El siniestro ferroviario ocurrido en Adamuz (Córdoba) se ha consolidado como la mayor catástrofe ferroviaria en España en décadas, elevándose ayer la cifra oficial a 42 fallecidos. Este evento no es solo un suceso trágico; es el colapso del Mecanicismo en el que la clase intelectual política había invertido 700 millones de euros para renovar una vía que se suponía inexpugnable. El choque entre el tren Iryo 6189 y el Alvia 2384 en un tramo de línea recta —el lugar más improbable para un error— ha dejado al descubierto que la modernidad es una cáscara frágil frente a la Ingeniería de la Incertidumbre.
Desde un análisis técnico riguroso, la CIAF investiga el raíl número 23117, que parece haber saltado o fracturado por una discontinuidad en la soldadura, provocando que el último vagón del Iryo descarrilara e invadiera la vía contigua. Lo más devastador, bajo la óptica de Pierre-Simon Laplace, es el factor del tiempo determinista: el intervalo entre ambos convoyes fue de apenas 20 segundos. En ese margen, los sistemas de seguridad automáticos no tuvieron capacidad física para detener la masa inercial de los trenes circulando a más de 200 km/h.

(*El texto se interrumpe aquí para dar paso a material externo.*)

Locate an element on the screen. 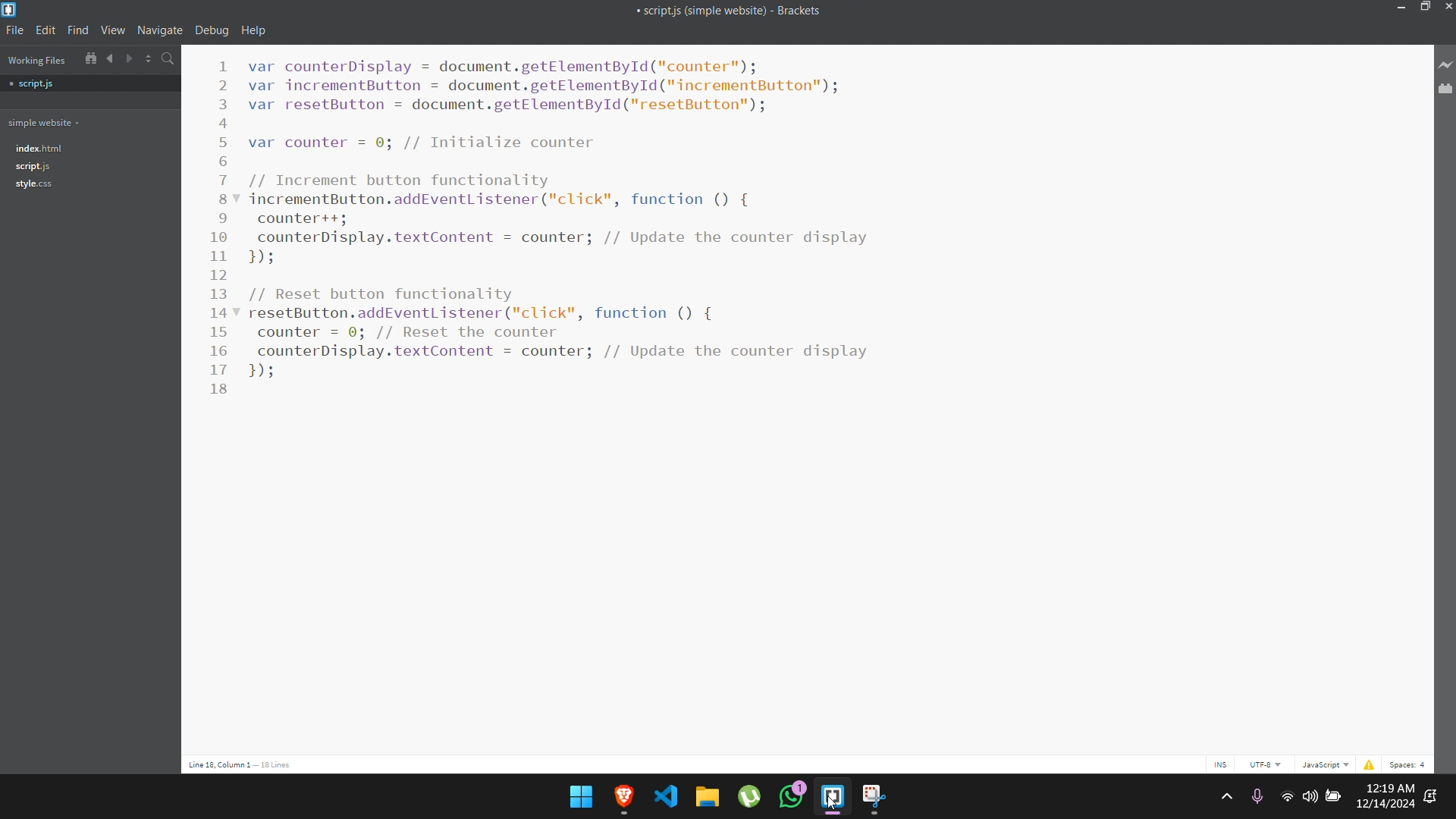 Image resolution: width=1456 pixels, height=819 pixels. search is located at coordinates (170, 58).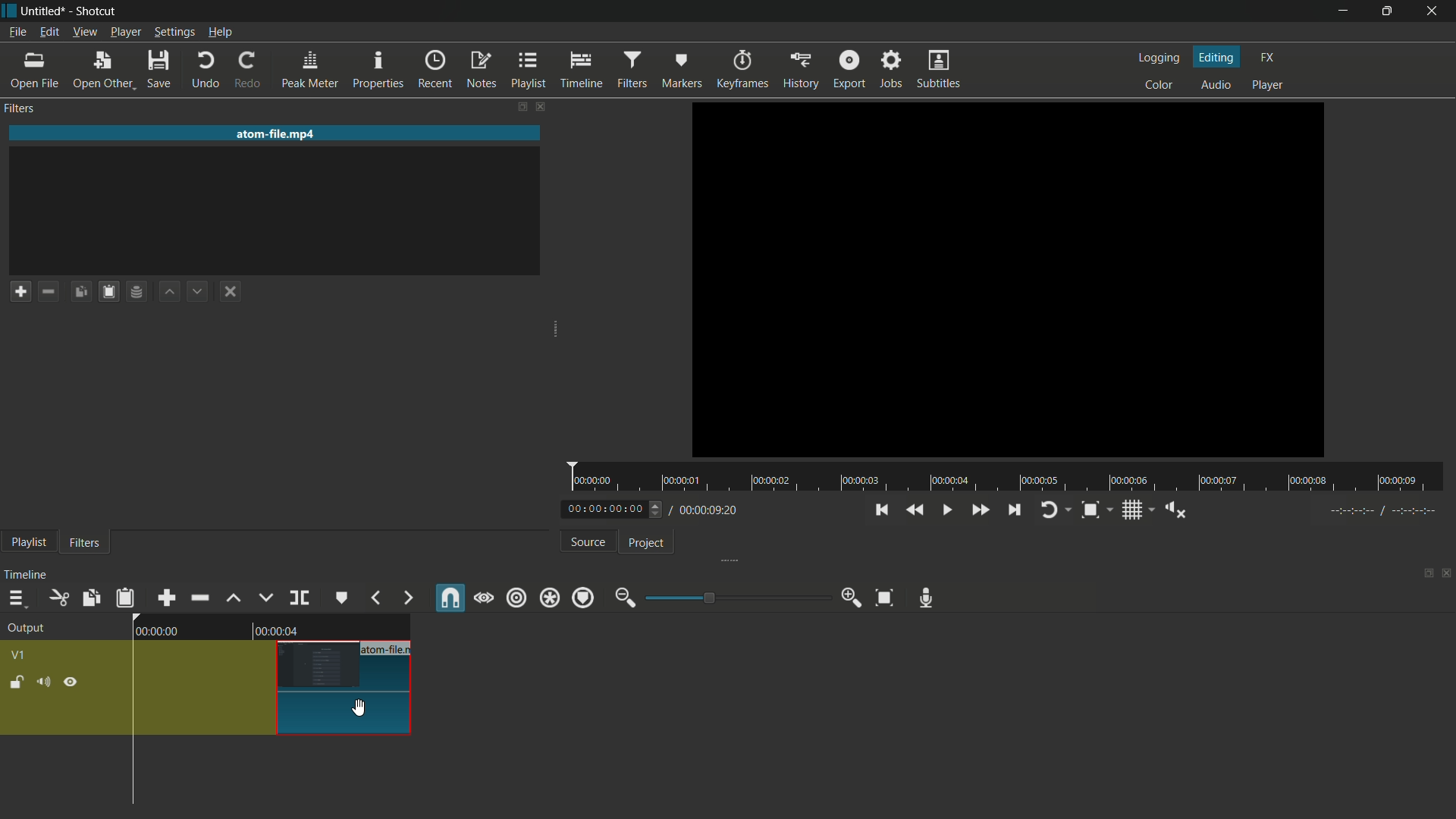 Image resolution: width=1456 pixels, height=819 pixels. Describe the element at coordinates (278, 134) in the screenshot. I see `file name` at that location.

Es el triunfo de la fatalidad material sobre el cálculo humano.
Esta noticia evoca la «tristeza» que Baruch Spinoza describió en nuestro meme: la pasión del desprecio por el mantenimiento preventivo y el ahorro de costes en infraestructuras críticas genera una desolación que hoy siente toda España. Frente a los 43 desaparecidos denunciados inicialmente, la respuesta de los vecinos de Adamuz ha sido la única nota de Vitalismo puro. Ignorando el peligro, se lanzaron a lo que Santiago, un superviviente, describió como un «amasijo de hierros» para rescatar a quienes pedían socorro. Ese acto es la voluntad de poder de Friedrich Nietzsche en su forma más noble: la afirmación de la vida frente a la inercia de una máquina que ha fallado. Mientras se espera el funeral de Estado en febrero, la pregunta sobre la responsabilidad de Adif y la fatiga de materiales en una vía recién inaugurada sigue abierta, desafiando el dogma de la seguridad absoluta que el Estado nos vende.